The title of this column promises something sweet, so here goes. A certain gourmet donut shop prides itself on being able to provide its customers with any number of donuts between 1 and 80. A customer may go to the counter and say, "I want 43 donuts," and 43 donuts will appear in under a minute.

The shop wants to use five different-sized containers. Your job is to figure out what those sizes should be in order to minimize the number of packets needed to fill the average order.

To get you started on the problem, suppose the packet sizes are 1, 5, 10, 20, and 50. If someone orders 48 donuts, then the number of packets required is six: two packets of 20, one of 5, and three of 1.

One strategy to find the best packet sizes is to try all possible different combinations of five sizes and find the best. But think a little before you take that route. First, one of the sizes must be 1, so really, you have to test ascending quadruples of sizes between 2 and 80 only. When evaluating a quadruple, add a packet of size 1 to get a set of five packet sizes.

Warm-Up: Suppose the number of donuts in an order ranged only between 1 and 12 with equal probabilities of each order. If there were four packet sizes, what should they be to minimize the number of packets used to satisfy an order?

Solution to Warm-Up: An optimal set of packet sizes would be 1, 3, 5, and 6. We know this is optimal because no number requires more than two packets (e.g. an order of two requires two packets of one each and an order of 11 requires two packets one of size five and one of size six) and four require only one. No other set of packet sizes can be better.

The Puzzles

1. Assuming all orders between 1 and 80 are equally likely, what would be five packet sizes, so the number of packets given to a customer will be minimized on the average?

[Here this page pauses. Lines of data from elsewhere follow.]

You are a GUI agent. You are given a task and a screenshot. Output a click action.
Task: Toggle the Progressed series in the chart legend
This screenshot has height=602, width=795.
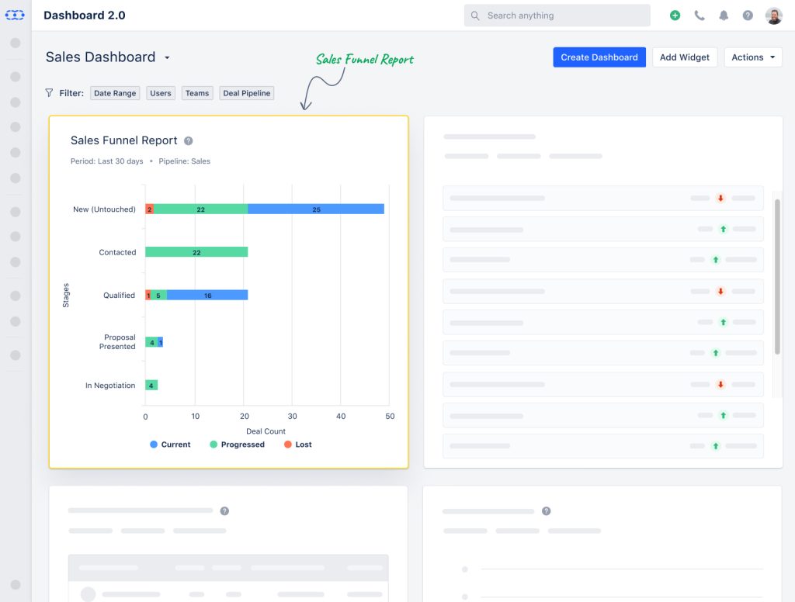[236, 444]
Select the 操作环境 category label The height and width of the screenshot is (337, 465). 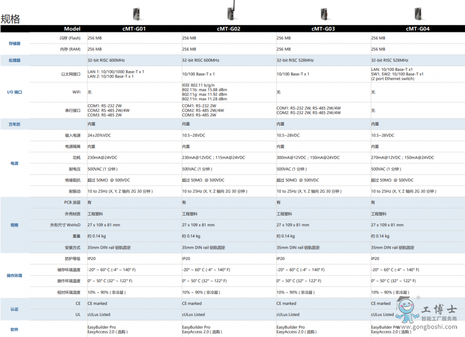[14, 275]

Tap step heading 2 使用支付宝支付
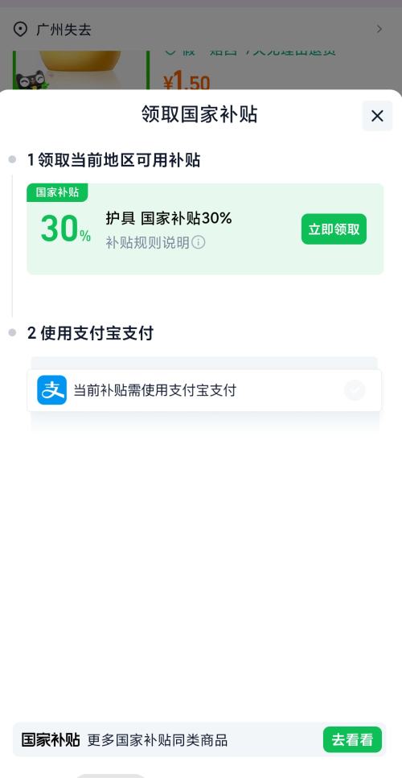[90, 333]
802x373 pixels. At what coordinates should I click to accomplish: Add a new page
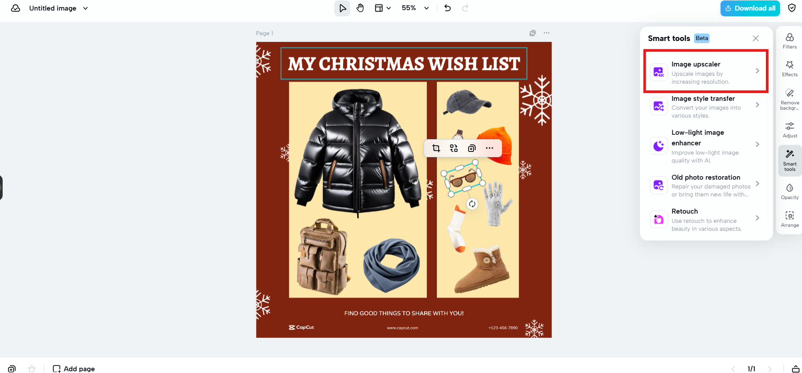coord(74,369)
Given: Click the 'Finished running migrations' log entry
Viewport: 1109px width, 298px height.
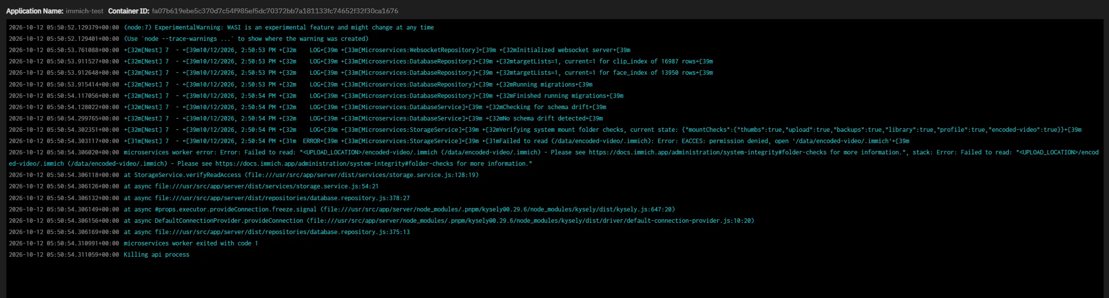Looking at the screenshot, I should pyautogui.click(x=316, y=96).
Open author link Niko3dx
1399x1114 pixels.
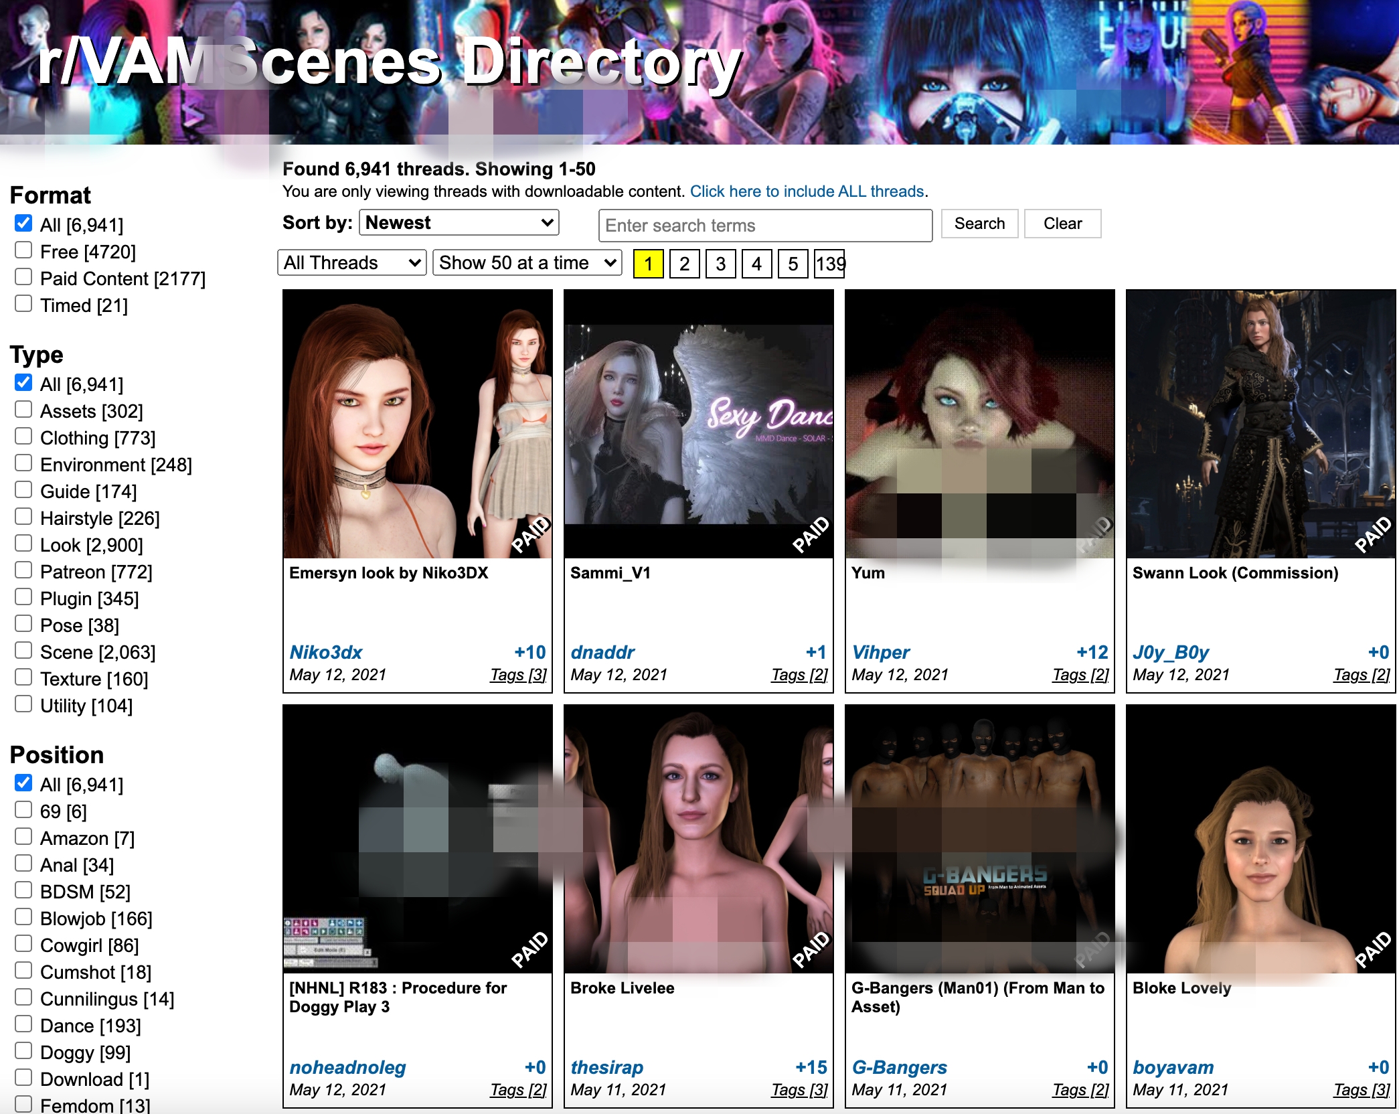coord(326,652)
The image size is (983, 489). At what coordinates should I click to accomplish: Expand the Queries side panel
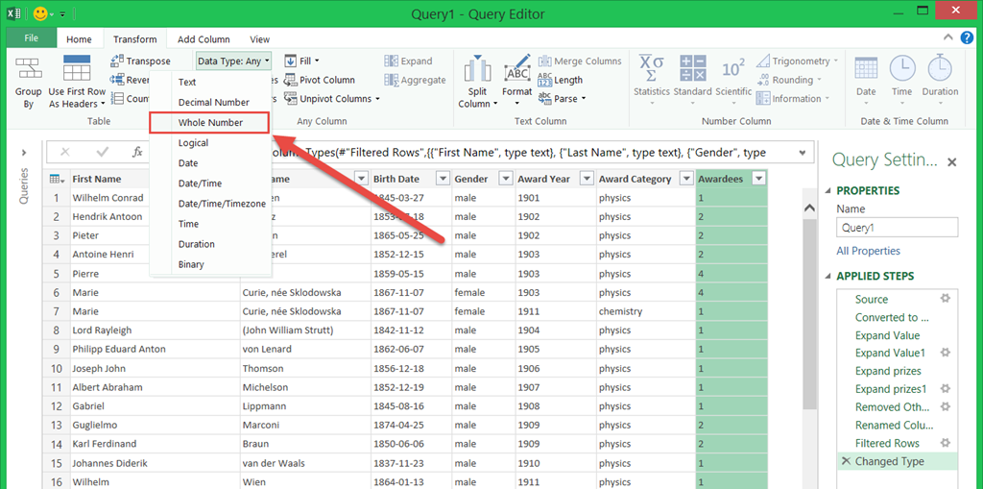(24, 152)
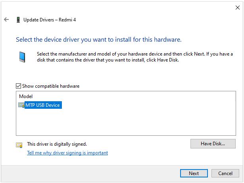Click the digitally signed certificate icon
Screen dimensions: 244x183
click(x=19, y=145)
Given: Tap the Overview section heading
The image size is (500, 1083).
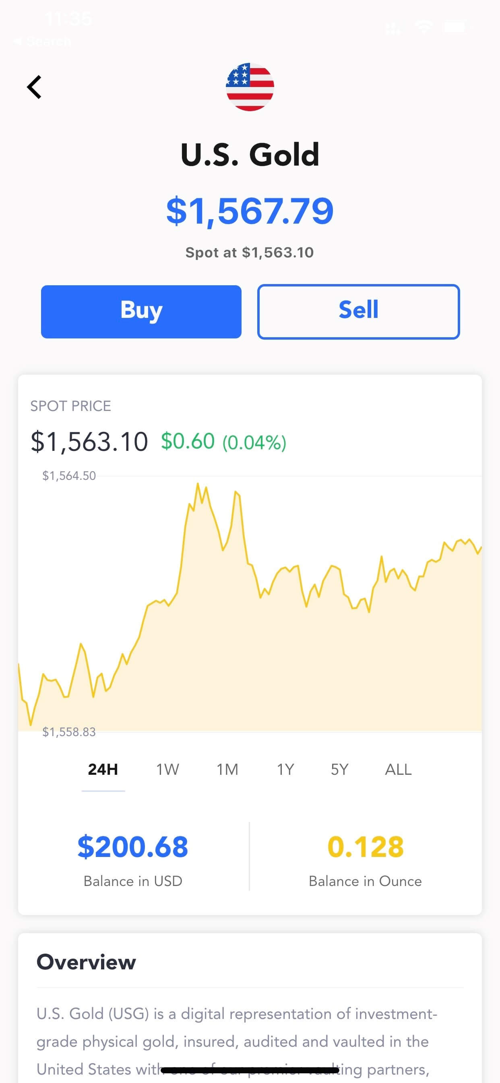Looking at the screenshot, I should pos(86,962).
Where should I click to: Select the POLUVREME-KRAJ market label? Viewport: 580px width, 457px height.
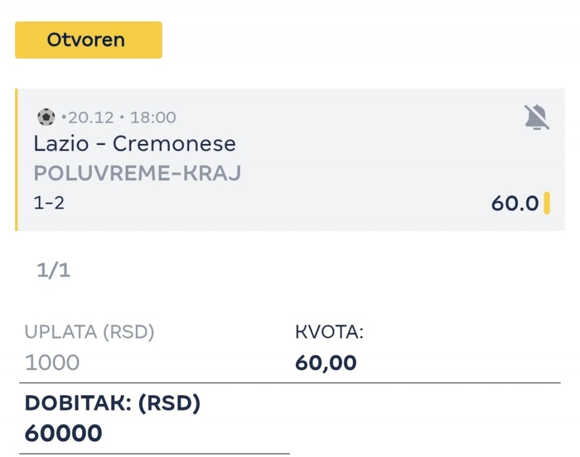point(137,173)
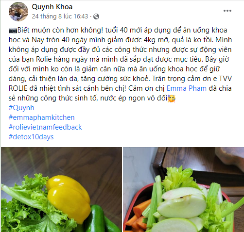Open the '24 tháng 8 lúc 16:43' timestamp
Screen dimensions: 244x232
pyautogui.click(x=60, y=17)
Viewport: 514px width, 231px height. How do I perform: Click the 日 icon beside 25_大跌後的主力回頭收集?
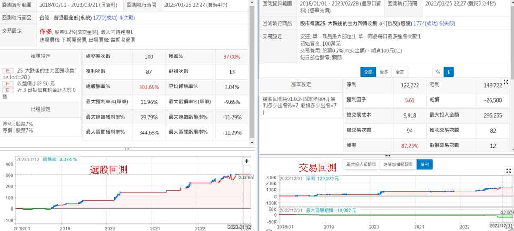tap(7, 71)
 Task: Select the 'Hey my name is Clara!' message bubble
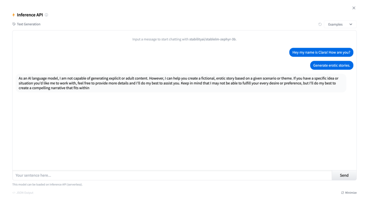[321, 52]
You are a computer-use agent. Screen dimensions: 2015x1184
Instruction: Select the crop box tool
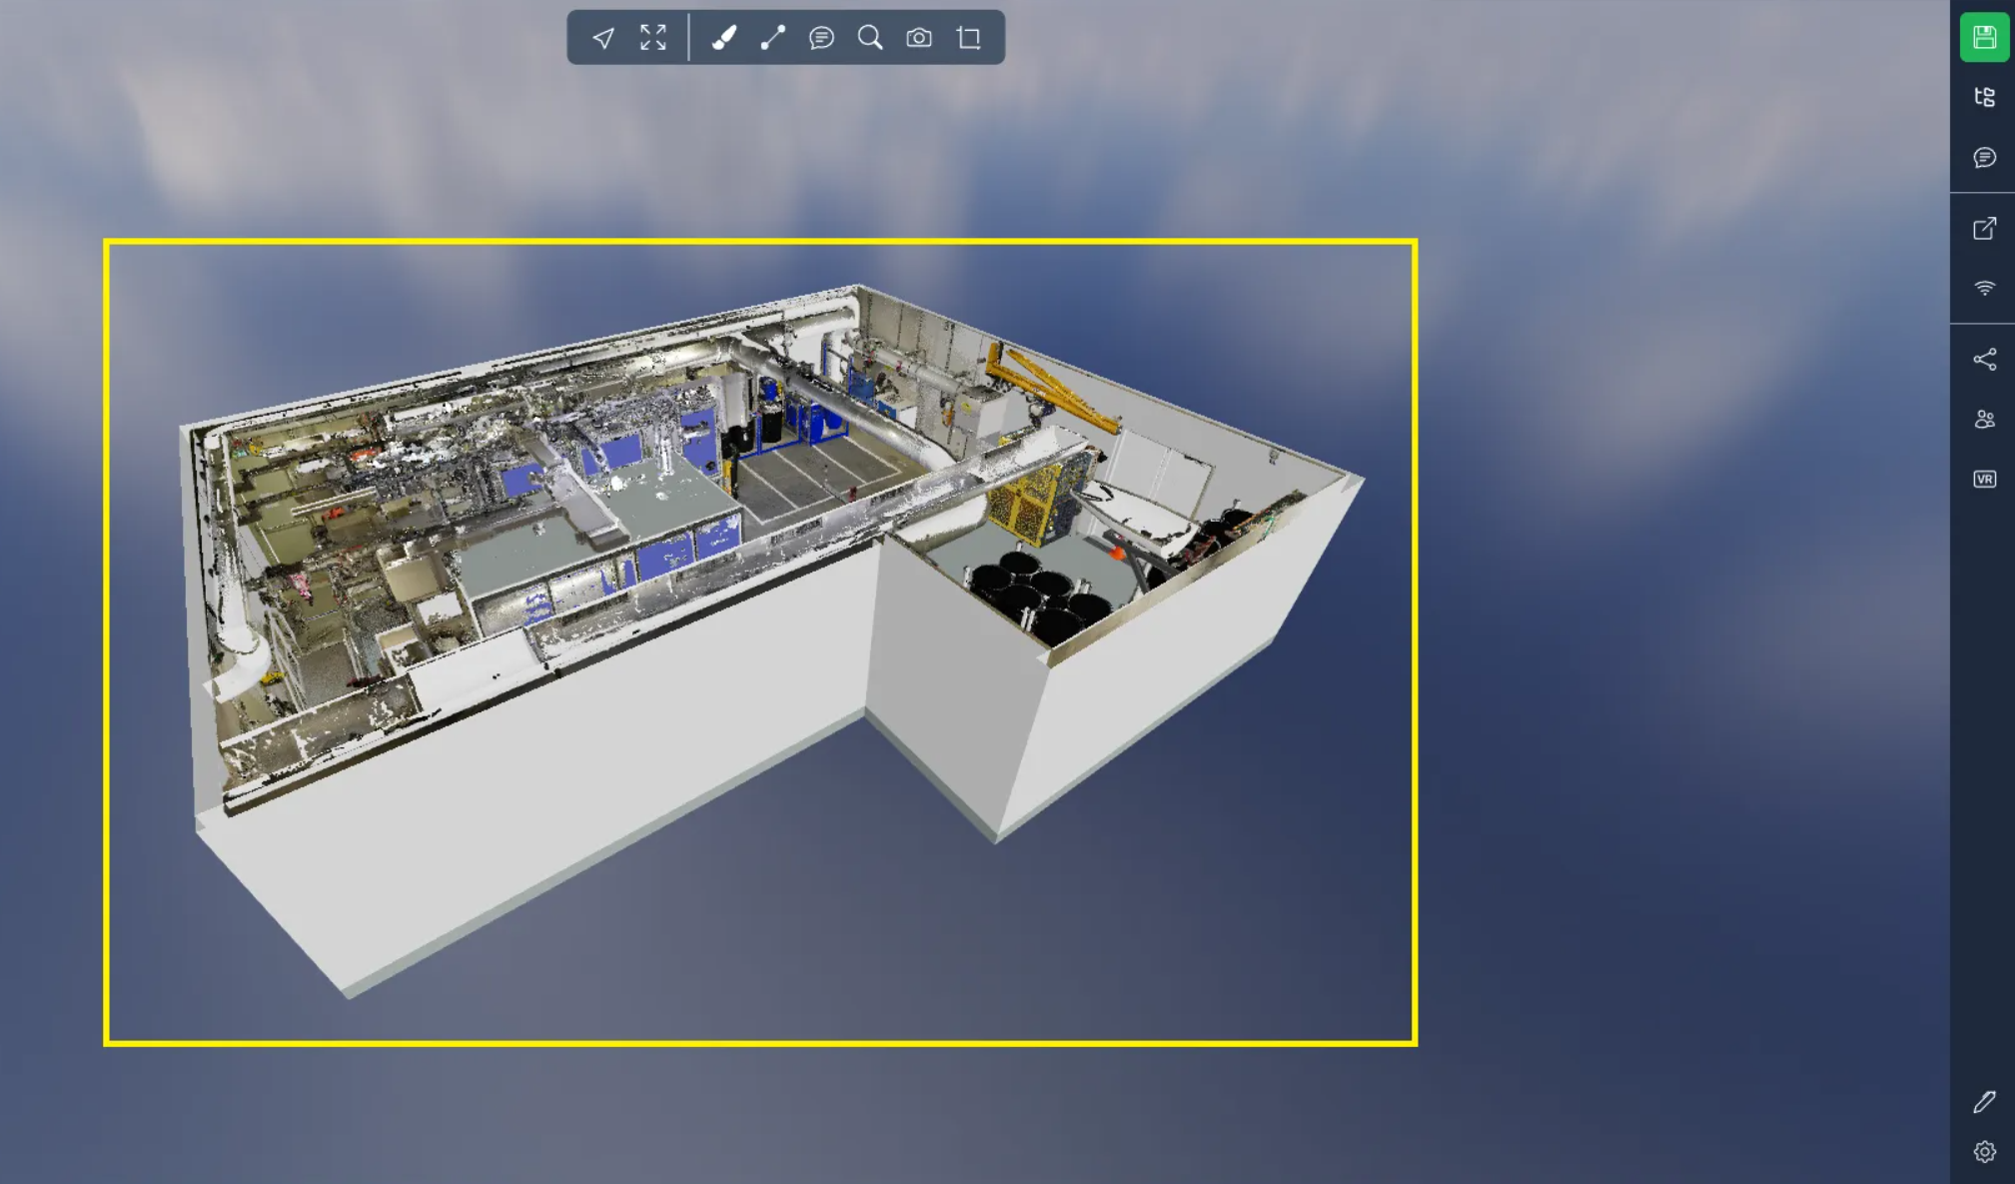[969, 38]
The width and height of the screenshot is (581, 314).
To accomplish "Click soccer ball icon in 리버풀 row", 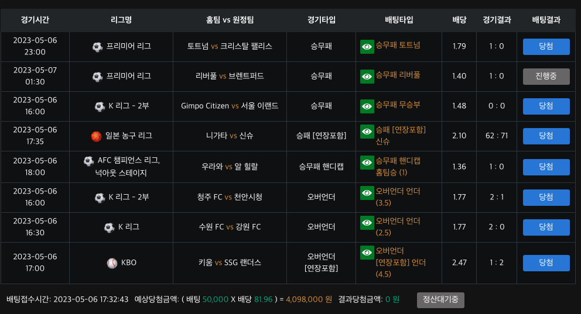I will click(98, 77).
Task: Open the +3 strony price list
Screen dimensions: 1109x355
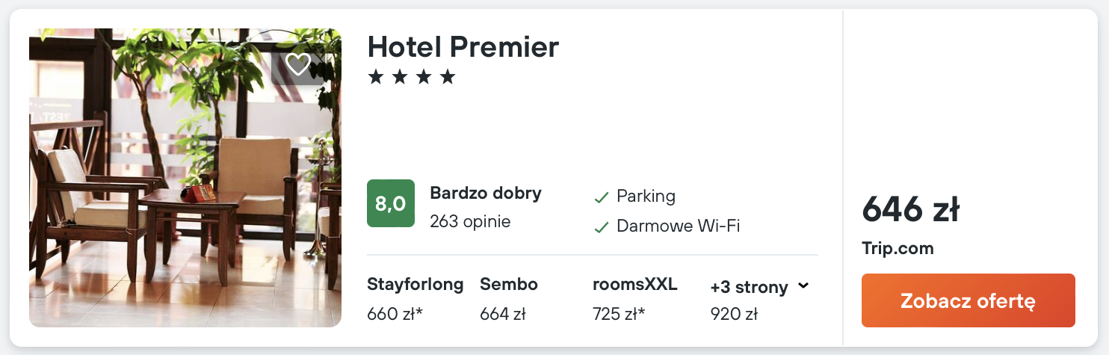Action: (750, 287)
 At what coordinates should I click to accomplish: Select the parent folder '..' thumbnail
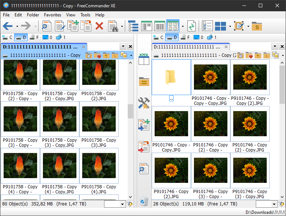coord(171,78)
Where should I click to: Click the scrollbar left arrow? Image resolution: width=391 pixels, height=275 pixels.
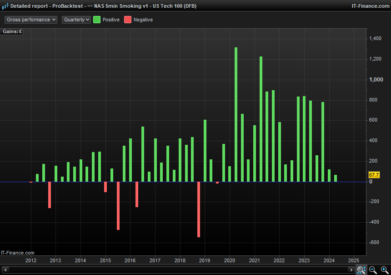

2. Suppose you wanted to be sure that no more than 4 packets are ever required for any order between 1 and n. What is the maximum n you can manage? What would the packet sizes be?

Solutions

The computational "inner loop" of this process is to calculate the average cost. That is, given a set of four packet sizes, compute the average number of packets needed for each order.

Here is high level pseudo-code of one dynamic programming method.

  
Goal: Given five sizes 1, s1, s2, s3, s4 find the cost per order.
  
 Create an array of size 80. This will be your cost array.
 Initialize each entry to have infinite cost except for the entries
at locations 1, s1, s2, s3, and s4 to which you assign a cost of 1.
  
 for entry i = 2 to 80
   if cost(i) == infinite
      for entry j from 1 to i-1
        if (cost(j) + cost(i-j)) < cost(i)
             cost(i) := (cost(j) + cost(i-j))
        end if
      end for
   end if
 end for
 sum all the costs and divide by 80 to get the average cost

Now that you see how to evaluate a given candidate set of packet sizes, it remains only to go through the different packet size triplet possibilities to find the best set of packet sizes.

1. When all quantities between 1 and 80 are equally likely, find the minimum average cost and the packet sizes that give you that.

It's possible to achieve an average of 3.15 packets per customer with packet sizes 1, 6, 9, 22, and 24.

2. For orders of 68 or less, no purchase requires more than 4 packets assuming packet sizes are 1, 3, 8, 18, and 29. I don't know how to do better.